As somebody who is an unbiased Okie who drives all over Western Texas. (This week. Midland to Abilene to Austin to Ft Stockton). Anthony is right in that eastern Texas would be the only part of Texas that would be the "deep south". The area roughly east of what is now I-35 was really the only area that had much settlement prior to the civil war. Even that area has been hugely influenced the the explosion of the urban areas of Houston which have de-deepsouthafied the area somewhat. West of I-35 the landscape becomes more arid and the area becomes more ranch oriented and you see more of the cowboy culture. As you continue to go further west the area becomes more arid and desert looking. This area is southwestern looking but was settled by Texans who moved further west after the civil war. There is also significantly less black population west of I-35 and traditionally more hispanic culture in the rio grande valley all the way to El Paso.
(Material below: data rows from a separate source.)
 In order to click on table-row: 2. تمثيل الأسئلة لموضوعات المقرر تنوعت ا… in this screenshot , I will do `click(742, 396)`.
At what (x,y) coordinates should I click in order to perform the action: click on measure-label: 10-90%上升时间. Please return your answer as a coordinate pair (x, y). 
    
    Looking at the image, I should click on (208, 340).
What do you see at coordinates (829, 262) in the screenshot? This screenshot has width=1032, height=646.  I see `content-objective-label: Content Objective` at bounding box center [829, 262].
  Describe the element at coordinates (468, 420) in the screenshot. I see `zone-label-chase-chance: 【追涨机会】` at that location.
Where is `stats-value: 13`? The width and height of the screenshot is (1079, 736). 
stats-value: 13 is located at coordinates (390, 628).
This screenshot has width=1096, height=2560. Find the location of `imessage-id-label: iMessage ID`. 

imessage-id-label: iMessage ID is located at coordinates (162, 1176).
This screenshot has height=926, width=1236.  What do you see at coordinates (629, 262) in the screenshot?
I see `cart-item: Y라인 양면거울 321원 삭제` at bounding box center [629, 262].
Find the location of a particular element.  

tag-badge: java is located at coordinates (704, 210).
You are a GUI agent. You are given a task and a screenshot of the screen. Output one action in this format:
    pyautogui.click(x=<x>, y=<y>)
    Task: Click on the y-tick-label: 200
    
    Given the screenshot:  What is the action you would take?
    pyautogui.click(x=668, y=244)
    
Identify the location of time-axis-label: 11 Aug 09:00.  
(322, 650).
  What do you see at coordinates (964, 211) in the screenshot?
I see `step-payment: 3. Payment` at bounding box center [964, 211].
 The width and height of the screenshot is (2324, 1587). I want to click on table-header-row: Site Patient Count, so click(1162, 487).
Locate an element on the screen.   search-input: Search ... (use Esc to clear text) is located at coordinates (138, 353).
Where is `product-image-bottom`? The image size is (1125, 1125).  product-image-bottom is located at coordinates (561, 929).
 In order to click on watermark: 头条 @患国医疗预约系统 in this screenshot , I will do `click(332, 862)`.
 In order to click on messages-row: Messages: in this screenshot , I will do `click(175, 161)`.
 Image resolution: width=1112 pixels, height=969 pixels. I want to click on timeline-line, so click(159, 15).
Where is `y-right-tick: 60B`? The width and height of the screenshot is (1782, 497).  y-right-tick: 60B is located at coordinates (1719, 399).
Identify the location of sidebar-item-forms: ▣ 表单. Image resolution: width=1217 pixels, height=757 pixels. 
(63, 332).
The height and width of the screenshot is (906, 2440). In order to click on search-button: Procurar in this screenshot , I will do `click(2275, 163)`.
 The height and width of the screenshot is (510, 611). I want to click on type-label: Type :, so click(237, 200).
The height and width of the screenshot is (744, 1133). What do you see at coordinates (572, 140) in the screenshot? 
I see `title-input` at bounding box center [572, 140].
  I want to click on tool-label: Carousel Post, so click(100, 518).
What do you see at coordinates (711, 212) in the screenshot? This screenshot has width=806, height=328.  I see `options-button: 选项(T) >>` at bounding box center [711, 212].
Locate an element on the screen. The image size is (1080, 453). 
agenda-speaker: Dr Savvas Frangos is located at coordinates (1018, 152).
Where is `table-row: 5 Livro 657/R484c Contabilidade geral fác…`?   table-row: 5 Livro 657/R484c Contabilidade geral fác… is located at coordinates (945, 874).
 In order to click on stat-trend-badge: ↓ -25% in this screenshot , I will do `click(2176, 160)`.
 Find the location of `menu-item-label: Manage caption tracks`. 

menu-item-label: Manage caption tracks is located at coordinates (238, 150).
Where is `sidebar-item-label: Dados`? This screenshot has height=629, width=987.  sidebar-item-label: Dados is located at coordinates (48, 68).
Furthermore, central Texas is full of people of German descent which really doesn't exist in the south. The panhandle while much more "southern" than the rest of the high plains shares little in common with the deep south other than when the area was settled after the civil war, a bunch of counties were named after confederate war heros.

The fact that west Texas was essentially unsettled during the civil war, shares very little with even east Texas in terms of climate and topography disqualifies it from being "the deep south". I think it is hard for people who haven't been here to realize how vast this state is and how much it changes.